### ABOUT THIS EXERCISE
Write the next part of the article on Can Ataca's computer modeling of two-dimensional materials, starting after its last sentence.
(TEXT begins)
Imagine a sheet that’s only one atom thick. It won’t keep you very warm, but single-atom-thick materials under development might soon do extraordinary things, like filter salt from water, collect and store solar energy, or protect you from a poisonous gas. These sheets are referred to as two-dimensional materials, and they’re Can Ataca’s specialty.
Ataca, a computational physicist at UMBC, and his collaborator Brenda Rubenstein, a physical chemist at Brown University, have just received a three-year National Science Foundation grant to develop new methods to speed up and reduce the cost of developing new 2D materials. Ataca and his lab members use supercomputers to model possible new 2D materials and predict their properties—magnetic, mechanical, electrical, optical, chemical, and more.
“We can predict the material’s properties before experimentalists can even synthesize it,” says Ataca.
That’s a good thing, because generating a single sample of one of these cutting-edge materials can cost up to $1 million and require highly advanced technical skills and equipment.
New tech, new methods
Modeling 2D materials is not entirely new. In the 1990s, researchers started with models that treated the chemical bonds between atoms like simple springs and completely ignored quantum mechanics, which become very important at small scales—like a one-atom-thick structure.
Why did those early models make assumptions that ignored quantum mechanics? Limited computing power was the culprit, but “even though these assumptions make life easier computationally, they come with lower accuracy,” Ataca explains.
Computers today are vastly more powerful than in the 1990s, and Ataca is taking advantage of that to develop more accurate methodology that accounts for quantum mechanics. Methods that incorporate quantum mechanics are currently available, but the new methodological framework Ataca’s lab is developing, called Quantum Monte Carlo, is an order of magnitude more accurate than existing quantum methods. Its results get extremely close to what experimental physicists would find in the lab with the real material.
The older methods are currently easier to implement because the computer code to run tests with them already exists: Enter a handful of parameters, click a button, and come back a day later to collect your results. The newer techniques that Ataca, Ph.D. students Daniel Wines and Gracie Chaney, and postdoctoral researcher Fatih Ersan are working to develop “are a much more hands-on process,” Ataca says. “In order to reach one result, you need to do around 100 different calculations, which require rigorous processing after each step.”
(TEXT ends)
(MATERIAL SHOWN begins)
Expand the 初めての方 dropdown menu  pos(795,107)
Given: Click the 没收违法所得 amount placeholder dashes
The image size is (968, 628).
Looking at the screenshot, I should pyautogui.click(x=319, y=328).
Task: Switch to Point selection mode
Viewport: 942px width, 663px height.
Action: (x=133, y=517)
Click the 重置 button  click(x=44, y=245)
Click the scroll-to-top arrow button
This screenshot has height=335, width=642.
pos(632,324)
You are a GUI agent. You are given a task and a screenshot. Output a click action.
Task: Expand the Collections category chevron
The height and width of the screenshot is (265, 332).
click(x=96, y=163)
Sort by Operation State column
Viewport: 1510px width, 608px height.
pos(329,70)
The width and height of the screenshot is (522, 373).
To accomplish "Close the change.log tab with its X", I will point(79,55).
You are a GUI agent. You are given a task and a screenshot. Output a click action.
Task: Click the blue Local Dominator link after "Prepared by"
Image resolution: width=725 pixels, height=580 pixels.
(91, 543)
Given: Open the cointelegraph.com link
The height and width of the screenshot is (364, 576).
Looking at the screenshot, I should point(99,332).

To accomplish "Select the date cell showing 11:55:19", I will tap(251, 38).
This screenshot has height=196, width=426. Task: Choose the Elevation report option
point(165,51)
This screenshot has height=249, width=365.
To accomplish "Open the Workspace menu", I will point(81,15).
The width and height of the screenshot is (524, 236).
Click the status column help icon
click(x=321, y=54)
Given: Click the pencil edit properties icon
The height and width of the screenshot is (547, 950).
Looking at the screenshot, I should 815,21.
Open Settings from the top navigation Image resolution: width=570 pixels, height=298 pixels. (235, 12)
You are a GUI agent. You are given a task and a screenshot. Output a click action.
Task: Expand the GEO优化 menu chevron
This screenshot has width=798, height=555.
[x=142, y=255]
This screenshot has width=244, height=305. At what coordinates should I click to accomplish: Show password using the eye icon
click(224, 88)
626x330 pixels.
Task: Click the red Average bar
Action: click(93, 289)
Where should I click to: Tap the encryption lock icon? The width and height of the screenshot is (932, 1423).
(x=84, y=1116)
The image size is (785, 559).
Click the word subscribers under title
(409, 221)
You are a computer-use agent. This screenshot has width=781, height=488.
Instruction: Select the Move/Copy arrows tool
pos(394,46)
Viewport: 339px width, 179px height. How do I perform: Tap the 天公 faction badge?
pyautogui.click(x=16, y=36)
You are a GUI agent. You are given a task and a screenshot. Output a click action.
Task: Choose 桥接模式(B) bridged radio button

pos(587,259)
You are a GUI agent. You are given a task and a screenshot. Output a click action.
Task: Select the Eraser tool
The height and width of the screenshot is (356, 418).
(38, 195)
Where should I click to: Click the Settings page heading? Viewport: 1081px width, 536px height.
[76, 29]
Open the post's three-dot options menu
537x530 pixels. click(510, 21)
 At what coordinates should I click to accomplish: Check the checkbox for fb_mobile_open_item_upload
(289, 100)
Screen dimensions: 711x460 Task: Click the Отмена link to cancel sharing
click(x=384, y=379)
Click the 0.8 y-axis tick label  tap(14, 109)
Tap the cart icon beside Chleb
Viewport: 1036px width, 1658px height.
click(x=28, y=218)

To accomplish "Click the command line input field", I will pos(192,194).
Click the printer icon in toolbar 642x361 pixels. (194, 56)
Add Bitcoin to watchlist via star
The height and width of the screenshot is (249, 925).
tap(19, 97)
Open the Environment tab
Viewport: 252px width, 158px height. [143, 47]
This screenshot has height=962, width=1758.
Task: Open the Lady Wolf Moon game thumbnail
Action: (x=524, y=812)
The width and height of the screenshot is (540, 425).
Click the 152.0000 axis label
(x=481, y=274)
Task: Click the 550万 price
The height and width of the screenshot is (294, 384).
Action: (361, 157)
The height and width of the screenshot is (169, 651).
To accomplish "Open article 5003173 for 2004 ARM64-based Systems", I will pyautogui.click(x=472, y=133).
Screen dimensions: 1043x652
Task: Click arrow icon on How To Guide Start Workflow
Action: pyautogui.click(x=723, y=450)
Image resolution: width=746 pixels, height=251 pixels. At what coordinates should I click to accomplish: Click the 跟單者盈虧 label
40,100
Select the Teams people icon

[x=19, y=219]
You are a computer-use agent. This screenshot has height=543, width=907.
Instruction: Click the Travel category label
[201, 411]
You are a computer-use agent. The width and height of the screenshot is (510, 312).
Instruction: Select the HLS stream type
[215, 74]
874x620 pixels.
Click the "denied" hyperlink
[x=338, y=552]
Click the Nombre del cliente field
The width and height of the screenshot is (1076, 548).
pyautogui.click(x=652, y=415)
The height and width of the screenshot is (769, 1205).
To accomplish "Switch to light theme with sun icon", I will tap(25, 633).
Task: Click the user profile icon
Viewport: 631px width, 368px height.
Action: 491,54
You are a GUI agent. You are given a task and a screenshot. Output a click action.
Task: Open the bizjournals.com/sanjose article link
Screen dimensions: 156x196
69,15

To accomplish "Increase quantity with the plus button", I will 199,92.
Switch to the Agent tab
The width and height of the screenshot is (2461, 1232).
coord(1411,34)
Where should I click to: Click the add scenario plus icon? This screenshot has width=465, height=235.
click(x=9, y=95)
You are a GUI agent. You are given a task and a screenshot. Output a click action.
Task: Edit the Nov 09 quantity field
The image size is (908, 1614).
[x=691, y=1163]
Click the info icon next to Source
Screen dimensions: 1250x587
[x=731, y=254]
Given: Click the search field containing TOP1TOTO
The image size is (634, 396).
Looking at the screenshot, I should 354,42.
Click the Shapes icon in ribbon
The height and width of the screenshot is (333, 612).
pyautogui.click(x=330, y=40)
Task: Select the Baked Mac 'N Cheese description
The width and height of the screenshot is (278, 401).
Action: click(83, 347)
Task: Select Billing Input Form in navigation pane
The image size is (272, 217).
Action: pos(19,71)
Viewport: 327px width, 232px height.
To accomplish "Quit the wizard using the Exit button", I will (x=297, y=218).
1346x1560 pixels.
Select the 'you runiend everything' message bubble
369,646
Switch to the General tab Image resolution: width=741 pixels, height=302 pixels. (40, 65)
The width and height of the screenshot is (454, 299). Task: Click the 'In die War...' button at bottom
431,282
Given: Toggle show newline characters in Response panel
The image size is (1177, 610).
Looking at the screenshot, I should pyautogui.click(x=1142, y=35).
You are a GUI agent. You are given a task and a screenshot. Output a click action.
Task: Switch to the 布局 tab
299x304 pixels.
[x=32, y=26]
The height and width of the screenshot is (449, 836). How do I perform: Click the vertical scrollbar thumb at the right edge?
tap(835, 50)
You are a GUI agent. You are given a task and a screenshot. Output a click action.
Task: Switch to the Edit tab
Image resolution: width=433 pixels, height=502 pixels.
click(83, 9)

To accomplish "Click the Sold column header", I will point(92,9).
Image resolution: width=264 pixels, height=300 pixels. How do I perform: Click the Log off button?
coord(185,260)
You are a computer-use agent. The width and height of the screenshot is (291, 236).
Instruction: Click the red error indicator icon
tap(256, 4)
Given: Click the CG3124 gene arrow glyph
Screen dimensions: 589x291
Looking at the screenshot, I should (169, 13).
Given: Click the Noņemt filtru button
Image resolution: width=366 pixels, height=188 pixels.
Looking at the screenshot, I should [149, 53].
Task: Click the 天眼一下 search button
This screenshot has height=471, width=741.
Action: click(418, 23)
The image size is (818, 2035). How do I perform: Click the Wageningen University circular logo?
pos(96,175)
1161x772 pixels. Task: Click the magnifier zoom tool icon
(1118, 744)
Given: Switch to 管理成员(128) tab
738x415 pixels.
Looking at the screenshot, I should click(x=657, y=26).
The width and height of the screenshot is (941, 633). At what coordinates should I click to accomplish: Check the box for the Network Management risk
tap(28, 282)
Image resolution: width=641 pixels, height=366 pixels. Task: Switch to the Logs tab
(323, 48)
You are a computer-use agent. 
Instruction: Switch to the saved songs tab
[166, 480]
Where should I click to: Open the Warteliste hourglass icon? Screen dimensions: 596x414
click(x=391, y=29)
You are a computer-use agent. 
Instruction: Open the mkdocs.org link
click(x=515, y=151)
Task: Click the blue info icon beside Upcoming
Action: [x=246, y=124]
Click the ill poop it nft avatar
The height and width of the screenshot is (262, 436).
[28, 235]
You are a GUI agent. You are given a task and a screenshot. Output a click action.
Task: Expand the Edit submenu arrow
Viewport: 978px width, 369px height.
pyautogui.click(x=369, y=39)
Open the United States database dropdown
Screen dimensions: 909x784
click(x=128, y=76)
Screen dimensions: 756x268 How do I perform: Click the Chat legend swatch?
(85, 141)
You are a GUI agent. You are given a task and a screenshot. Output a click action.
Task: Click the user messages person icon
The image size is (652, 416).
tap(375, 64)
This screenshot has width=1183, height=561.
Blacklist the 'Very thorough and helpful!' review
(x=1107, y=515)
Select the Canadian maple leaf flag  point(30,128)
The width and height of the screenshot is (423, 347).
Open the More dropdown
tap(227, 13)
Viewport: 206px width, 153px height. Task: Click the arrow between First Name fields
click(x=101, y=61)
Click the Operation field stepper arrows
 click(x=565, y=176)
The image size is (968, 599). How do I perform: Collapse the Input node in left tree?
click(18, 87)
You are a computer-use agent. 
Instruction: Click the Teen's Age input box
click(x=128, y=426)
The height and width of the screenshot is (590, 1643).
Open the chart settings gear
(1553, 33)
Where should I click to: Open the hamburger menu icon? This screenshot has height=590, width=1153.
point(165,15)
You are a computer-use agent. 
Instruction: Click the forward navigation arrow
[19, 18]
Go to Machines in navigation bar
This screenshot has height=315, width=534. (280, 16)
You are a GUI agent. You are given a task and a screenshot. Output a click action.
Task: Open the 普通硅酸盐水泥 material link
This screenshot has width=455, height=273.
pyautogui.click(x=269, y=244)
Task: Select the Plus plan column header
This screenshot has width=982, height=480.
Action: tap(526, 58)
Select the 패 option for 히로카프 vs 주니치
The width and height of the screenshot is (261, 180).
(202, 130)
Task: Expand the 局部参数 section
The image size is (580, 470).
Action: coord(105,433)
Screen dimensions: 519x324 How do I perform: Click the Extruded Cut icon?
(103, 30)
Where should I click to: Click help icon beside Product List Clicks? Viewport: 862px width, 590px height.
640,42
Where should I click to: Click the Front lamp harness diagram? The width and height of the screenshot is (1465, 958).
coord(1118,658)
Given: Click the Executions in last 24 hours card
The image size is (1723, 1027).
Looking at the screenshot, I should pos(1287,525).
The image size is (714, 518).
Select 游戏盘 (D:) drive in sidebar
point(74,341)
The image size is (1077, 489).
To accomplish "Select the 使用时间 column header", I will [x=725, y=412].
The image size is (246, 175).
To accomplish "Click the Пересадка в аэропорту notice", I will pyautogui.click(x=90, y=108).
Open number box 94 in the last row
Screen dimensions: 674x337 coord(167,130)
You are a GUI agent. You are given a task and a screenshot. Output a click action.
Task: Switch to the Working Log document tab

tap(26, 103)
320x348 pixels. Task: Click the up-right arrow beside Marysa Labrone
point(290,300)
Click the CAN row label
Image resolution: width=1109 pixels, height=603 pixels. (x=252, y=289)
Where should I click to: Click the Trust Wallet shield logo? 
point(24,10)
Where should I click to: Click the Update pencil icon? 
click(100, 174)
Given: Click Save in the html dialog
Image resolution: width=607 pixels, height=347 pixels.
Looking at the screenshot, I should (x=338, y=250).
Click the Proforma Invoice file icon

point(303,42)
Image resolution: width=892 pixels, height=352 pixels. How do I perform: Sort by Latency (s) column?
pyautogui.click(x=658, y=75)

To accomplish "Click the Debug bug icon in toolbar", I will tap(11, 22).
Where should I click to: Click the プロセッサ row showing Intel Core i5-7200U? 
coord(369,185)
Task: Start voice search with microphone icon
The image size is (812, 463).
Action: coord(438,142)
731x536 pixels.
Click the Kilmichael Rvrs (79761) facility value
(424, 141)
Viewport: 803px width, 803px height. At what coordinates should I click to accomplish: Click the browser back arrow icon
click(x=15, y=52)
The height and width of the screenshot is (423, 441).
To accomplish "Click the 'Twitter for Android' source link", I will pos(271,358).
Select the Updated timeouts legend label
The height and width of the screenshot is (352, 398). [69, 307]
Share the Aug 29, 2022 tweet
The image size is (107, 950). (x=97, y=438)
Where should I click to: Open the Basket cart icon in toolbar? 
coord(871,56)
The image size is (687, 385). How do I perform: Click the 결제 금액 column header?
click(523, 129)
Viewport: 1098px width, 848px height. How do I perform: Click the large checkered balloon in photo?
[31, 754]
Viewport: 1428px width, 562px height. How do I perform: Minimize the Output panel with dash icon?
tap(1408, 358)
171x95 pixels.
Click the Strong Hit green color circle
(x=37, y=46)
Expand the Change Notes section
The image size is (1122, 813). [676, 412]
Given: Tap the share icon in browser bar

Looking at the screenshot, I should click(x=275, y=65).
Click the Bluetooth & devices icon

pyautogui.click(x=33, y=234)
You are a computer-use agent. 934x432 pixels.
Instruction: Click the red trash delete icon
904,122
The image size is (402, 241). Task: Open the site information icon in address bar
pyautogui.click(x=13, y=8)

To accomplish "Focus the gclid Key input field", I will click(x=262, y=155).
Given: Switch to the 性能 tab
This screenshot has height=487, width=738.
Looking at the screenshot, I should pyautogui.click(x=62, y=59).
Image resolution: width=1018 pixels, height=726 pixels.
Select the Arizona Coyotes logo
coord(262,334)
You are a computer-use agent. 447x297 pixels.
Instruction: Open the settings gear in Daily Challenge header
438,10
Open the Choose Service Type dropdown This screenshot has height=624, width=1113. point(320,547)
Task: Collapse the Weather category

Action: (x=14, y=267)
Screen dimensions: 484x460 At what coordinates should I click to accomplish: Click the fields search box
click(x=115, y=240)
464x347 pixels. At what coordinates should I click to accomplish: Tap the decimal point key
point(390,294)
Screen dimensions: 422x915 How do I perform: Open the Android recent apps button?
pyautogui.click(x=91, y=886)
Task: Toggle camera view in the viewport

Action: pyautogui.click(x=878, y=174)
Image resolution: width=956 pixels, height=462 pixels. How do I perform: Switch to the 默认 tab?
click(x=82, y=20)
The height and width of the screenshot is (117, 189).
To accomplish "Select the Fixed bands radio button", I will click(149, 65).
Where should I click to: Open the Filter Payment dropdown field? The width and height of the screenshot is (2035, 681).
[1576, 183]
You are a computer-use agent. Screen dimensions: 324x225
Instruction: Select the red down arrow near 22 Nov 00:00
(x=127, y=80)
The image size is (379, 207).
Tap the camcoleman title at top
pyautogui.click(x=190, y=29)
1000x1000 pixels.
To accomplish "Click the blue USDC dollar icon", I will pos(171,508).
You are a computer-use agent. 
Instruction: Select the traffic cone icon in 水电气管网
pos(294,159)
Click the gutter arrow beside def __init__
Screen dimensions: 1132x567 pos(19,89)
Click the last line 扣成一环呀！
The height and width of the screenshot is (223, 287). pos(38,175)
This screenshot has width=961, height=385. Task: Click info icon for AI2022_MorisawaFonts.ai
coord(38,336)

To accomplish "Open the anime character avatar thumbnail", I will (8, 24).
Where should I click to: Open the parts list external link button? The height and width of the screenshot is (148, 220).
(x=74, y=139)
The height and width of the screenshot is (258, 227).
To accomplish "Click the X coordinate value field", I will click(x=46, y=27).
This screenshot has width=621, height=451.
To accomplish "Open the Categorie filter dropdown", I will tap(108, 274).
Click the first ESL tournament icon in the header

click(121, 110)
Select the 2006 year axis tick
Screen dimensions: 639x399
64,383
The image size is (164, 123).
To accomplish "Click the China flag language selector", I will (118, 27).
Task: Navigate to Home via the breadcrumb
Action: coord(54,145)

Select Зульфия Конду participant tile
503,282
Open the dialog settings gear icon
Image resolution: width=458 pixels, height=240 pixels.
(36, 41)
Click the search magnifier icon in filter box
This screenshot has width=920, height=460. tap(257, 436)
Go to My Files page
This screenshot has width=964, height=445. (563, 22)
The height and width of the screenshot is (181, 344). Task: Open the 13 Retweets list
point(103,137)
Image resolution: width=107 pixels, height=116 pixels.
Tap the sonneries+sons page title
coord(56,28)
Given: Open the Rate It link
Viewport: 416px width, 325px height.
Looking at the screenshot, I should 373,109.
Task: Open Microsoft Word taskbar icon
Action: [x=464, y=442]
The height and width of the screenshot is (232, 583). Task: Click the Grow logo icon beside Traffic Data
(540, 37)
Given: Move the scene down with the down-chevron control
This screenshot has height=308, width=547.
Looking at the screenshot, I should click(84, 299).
(MATERIAL SHOWN ends)
### TASK RESULT
Next stop, applications
The current project is a proof-of-concept to show that the new methods work. “First, we are going to show the world that Quantum Monte Carlo is doing a better job. We’re trying to come up with a kind of recipe,” Ataca says. After that, they may collaborate with researchers seeking materials for specific applications.
Scientists who physically create these materials in their labs will rely on the results of models like Ataca’s to make major investment decisions in their labs, so it’s critical that the new method’s predictions can be trusted. To verify that results generated with the new code are accurate, the research team will compare them against existing experimental data for 2D materials.
“After we’ve done lots of this, and get the same results as the experiments, we are going to make these codes available to anyone,” Ataca says. He hopes that their work will eventually be used to create a wide variety of novel materials.
“With this methodology we can get the optimal properties of these materials with a very high accuracy,” Ataca explains, “so we can definitely say, ‘Hey, this material is good for photovoltaics [solar cells], that material is good for hydrogen generation, this material can bind this kind of poisonous gas.’”
By shortcutting the discovery process, the new methods could be a game-changer for developing not only 2D materials, but also any crystal structures or molecules. As Ataca says, “This could be the beginning of a new computational era.”